Comecei a aprender o valor do vínculo entre o médico e o paciente. Meu pediatra tinha sido pediatra da minha mãe e depois foi da minha filha. Clinicou até os 80 anos.

Exerci a pediatria-geral do início da residência em 1992 até o final de 1998. Depois, passei a me dedicar exclusivamente à oncologia pediátrica, ao transplante de medula óssea, e à hematologia.

Mesmo com o convívio diário com situações limítrofes, com a morte, acho que tenho qualidade de vida melhor que nos tempos de pediatria.

Os plantões nos prontos-socorros são um capítulo à parte. Lembro de ter atendido cem pacientes em um plantão de 24 horas.

Uma vez, havia uma centena de pessoas esperando em grandes bancos que ficavam defronte a uma mesa onde dois pediatras atendiam. Dirigi meu olhar a uma mãe com um menino de uns dez anos no colo.
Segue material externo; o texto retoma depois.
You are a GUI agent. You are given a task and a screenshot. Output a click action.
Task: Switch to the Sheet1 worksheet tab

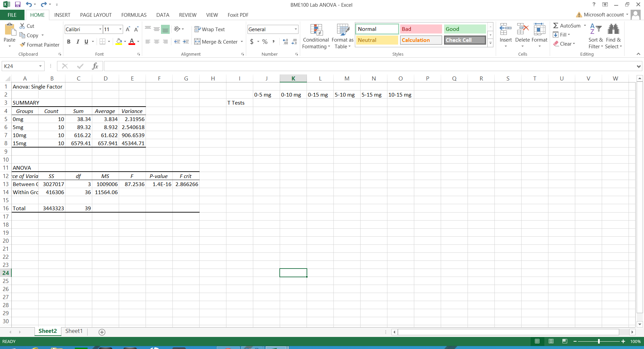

Estranhei uma criança tão grande estar no colo e perguntei para a mãe se era sempre assim. Ela disse que não, que era uma criança normal mas que naquela manhã acordara com febre. Olhei para a pele e vi manchas comuns em quadros de meningococemia, gravíssimo.

Mandei-a para a sala de emergência. Caso a atendesse na ordem de chegada, talvez não tivesse sobrevivido.
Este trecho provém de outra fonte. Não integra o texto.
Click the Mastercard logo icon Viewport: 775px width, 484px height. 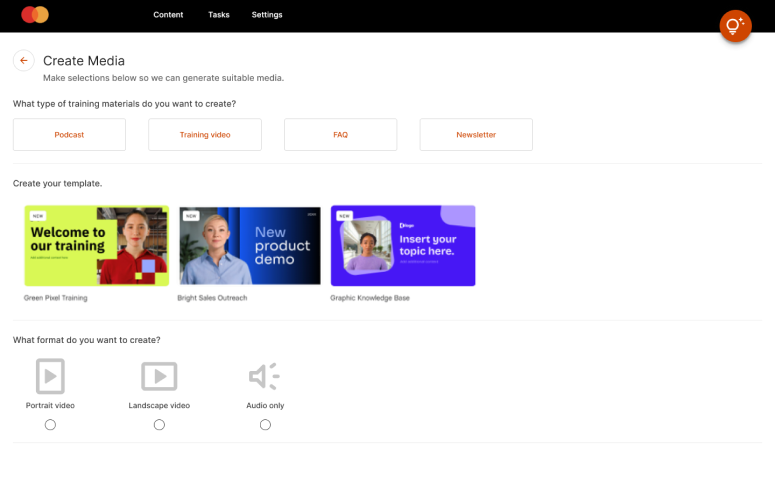coord(35,15)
Os pediatras, assim como qualquer médico em prontos-socorros, lidam com uma população estressada. Quantas e quantas vezes não fui ofendido ou ameaçado?

No sistema privado, muitos pediatras são reféns do telefone. Certa vez fui jantar com um colega pediatra. O jantar, num sábado, foi interrompido oito vez, por ligações de diferentes mães.

Por isso, alguns colegas recusam-se terminantemente a atender em consultórios, trabalhando apenas em prontos-socorros e UTIs.

No começo da carreira, tinha um consultório misto, que atendia pacientes tanto pediátricos quanto oncológicos. Ao contrário do que eu poderia supor, as mães das crianças que não tinham câncer ligavam muito mais do que outras, com filhos lutando contra o câncer.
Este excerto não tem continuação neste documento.